03:15:28.837174 IP redis.dev-stack.6379 > 130330b90814.44222: Flags [P.], seq 1:18, ack 38, win 509, options [nop,nop,TS val 4097939341 ecr 1153233662], length 17: RESP "default"

What about customising it, so we’re only seeing port 6379 traffic with ASCII output?
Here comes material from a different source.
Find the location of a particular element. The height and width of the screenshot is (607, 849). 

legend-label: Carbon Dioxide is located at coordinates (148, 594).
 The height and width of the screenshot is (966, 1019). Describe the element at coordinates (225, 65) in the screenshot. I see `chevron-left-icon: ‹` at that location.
$ docker run --tty --net=container:resque tcpdump tcpdump -A 'port 6379'
 
tcpdump: verbose output suppressed, use -v or -vv for full protocol decode
listening on eth0, link-type EN10MB (Ethernet), capture size 262144 bytes
03:18:14.597643 IP 130330b90814.44222 > redis.dev-stack.6379: Flags [P.], seq 1560378553:1560378591, ack 3154187960, win 502, options [nop,nop,TS val 1153399433 ecr 4098100104], length 38: RESP "SMEMBERS" "resque:queues"
E..Z..@.@...... ........].|.........X}.....
D.z..D..*2
$8
SMEMBERS
$13
resque:queues

Astute readers will see the duplication tcpdump in there but it is intentional. The first is the image to use, and the second is the entry point override, here -A (for ASCII output) and then the filter of port 6379.